**Work instructions**
Below are the records; copy exactly the stretch from the line containing "1512x810 pixels." through the line containing "Switch to the Google Pixel 9 Pro tab", both ends included, and nothing else.

......

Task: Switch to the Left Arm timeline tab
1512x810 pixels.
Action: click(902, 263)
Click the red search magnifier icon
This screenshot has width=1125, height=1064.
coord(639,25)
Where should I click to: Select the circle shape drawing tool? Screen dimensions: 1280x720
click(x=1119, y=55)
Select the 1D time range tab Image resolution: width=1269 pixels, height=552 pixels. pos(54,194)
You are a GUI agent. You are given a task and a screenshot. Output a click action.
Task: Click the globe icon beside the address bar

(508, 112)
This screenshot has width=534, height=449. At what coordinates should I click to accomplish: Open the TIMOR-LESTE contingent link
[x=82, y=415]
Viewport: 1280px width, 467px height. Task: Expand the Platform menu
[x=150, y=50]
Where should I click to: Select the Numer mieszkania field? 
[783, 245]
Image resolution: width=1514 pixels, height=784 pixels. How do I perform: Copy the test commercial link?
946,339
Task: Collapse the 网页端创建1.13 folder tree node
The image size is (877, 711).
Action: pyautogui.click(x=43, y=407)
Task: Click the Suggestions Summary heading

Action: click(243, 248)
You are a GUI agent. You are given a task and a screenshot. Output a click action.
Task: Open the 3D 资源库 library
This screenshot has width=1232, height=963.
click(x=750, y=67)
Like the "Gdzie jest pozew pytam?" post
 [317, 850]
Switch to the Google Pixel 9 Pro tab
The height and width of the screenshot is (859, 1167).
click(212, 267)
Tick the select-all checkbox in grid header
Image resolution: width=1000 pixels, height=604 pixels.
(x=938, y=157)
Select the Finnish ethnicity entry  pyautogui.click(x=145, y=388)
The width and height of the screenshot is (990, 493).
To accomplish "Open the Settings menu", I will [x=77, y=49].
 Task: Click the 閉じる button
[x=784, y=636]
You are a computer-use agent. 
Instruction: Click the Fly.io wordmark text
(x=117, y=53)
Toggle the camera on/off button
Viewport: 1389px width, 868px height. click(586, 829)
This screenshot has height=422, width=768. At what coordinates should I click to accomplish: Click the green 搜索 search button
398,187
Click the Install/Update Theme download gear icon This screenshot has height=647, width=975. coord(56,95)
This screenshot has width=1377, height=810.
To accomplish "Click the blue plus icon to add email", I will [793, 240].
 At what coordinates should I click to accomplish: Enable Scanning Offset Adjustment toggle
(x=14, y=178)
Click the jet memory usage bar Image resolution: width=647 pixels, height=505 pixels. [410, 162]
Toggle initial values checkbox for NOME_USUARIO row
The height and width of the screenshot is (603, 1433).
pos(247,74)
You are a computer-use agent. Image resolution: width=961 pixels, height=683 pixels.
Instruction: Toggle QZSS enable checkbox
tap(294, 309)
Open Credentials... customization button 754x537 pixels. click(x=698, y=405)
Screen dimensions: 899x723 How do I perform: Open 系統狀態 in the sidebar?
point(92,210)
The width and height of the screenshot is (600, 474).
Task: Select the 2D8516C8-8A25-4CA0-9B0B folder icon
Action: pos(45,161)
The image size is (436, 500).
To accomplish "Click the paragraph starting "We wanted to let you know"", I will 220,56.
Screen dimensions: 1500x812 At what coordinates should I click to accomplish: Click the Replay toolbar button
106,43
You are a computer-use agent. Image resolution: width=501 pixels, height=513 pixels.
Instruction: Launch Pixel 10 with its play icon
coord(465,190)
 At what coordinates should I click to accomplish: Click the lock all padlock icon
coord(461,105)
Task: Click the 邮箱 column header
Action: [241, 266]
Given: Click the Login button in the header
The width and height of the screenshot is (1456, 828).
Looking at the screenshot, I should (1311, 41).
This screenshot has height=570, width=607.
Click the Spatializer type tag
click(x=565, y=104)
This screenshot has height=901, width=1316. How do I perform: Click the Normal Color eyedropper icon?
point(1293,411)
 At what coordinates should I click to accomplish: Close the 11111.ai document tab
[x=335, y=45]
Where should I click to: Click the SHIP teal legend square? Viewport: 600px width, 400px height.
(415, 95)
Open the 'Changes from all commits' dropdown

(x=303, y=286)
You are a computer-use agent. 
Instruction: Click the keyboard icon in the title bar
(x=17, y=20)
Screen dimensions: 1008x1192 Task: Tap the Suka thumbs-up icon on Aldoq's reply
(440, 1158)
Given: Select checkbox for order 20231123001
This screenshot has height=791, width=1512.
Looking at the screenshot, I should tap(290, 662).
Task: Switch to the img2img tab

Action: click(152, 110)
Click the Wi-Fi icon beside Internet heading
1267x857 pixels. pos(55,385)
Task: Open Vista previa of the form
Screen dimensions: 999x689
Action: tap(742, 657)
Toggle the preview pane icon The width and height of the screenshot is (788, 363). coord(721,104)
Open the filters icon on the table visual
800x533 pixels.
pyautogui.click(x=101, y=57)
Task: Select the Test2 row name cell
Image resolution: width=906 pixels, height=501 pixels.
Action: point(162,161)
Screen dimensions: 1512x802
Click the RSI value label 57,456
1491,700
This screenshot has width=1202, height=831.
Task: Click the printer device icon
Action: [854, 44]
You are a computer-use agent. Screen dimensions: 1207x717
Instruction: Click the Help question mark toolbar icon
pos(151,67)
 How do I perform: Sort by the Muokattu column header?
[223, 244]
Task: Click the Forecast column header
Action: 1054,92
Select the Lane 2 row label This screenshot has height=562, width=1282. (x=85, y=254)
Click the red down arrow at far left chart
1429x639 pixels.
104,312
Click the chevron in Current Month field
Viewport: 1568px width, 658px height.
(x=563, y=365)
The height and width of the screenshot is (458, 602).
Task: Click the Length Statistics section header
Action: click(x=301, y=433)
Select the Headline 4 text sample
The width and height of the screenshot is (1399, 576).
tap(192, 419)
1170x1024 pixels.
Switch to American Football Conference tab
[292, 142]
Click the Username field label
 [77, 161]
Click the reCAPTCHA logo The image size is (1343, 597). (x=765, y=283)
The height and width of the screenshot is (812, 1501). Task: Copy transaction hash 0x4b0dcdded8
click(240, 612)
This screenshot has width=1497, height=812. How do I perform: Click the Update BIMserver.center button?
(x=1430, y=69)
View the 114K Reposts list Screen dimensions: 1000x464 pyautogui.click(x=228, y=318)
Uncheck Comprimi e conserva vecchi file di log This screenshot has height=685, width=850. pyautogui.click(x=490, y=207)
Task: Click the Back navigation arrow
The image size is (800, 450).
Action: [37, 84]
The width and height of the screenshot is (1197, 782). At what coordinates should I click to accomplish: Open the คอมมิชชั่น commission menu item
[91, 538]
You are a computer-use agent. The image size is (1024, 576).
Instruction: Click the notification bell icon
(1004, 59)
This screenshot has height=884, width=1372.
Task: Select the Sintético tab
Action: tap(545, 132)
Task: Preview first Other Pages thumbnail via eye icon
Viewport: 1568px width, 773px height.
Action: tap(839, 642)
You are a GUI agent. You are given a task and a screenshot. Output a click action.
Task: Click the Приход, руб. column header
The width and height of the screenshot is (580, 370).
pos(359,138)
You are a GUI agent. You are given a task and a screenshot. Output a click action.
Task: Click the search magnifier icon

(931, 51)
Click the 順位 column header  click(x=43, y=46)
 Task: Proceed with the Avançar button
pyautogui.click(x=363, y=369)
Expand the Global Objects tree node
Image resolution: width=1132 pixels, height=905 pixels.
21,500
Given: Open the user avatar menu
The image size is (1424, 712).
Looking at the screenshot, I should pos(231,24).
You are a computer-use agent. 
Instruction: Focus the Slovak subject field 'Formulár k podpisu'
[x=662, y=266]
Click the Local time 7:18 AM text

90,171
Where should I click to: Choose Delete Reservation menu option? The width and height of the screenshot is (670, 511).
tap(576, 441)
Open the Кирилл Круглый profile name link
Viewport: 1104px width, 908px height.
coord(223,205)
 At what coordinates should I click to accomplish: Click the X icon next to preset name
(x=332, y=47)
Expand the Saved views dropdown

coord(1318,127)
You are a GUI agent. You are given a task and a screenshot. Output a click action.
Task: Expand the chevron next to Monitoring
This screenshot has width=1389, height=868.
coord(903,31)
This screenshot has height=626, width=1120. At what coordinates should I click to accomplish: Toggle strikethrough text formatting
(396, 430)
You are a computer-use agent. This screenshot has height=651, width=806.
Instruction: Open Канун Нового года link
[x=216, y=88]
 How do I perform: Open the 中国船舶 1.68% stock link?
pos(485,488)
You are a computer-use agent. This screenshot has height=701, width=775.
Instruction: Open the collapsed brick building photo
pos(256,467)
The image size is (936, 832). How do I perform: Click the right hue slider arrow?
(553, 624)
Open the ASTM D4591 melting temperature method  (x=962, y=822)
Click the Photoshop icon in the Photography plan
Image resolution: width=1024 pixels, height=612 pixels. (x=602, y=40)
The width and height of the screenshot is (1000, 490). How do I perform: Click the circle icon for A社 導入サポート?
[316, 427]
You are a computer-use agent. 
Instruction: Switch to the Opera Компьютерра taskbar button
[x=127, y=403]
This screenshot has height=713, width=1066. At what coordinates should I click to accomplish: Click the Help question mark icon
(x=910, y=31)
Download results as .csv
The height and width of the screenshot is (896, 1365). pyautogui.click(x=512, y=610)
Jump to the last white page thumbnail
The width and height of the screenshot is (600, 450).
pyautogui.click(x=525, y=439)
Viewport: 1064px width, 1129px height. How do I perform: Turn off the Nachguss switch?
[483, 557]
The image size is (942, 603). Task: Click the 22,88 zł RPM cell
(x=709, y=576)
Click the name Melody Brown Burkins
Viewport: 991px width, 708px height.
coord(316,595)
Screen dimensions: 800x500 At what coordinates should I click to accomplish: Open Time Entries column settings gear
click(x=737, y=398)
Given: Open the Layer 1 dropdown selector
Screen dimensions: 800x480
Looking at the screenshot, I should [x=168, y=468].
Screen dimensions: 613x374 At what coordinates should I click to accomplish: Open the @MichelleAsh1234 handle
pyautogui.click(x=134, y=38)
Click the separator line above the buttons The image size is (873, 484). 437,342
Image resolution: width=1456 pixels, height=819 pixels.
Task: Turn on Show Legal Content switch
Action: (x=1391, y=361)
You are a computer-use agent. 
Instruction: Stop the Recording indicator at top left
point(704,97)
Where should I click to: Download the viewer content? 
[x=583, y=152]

......

**Answer space**
1512x810 pixels.
Action: click(902, 263)
Click the red search magnifier icon
This screenshot has width=1125, height=1064.
coord(639,25)
Where should I click to: Select the circle shape drawing tool? Screen dimensions: 1280x720
click(x=1119, y=55)
Select the 1D time range tab Image resolution: width=1269 pixels, height=552 pixels. pos(54,194)
You are a GUI agent. You are given a task and a screenshot. Output a click action.
Task: Click the globe icon beside the address bar

(508, 112)
This screenshot has width=534, height=449. At what coordinates should I click to accomplish: Open the TIMOR-LESTE contingent link
[x=82, y=415]
Viewport: 1280px width, 467px height. Task: Expand the Platform menu
[x=150, y=50]
Where should I click to: Select the Numer mieszkania field? 
[783, 245]
Image resolution: width=1514 pixels, height=784 pixels. How do I perform: Copy the test commercial link?
946,339
Task: Collapse the 网页端创建1.13 folder tree node
The image size is (877, 711).
Action: pyautogui.click(x=43, y=407)
Task: Click the Suggestions Summary heading

Action: click(243, 248)
You are a GUI agent. You are given a task and a screenshot. Output a click action.
Task: Open the 3D 资源库 library
This screenshot has width=1232, height=963.
click(x=750, y=67)
Like the "Gdzie jest pozew pytam?" post
 [317, 850]
Switch to the Google Pixel 9 Pro tab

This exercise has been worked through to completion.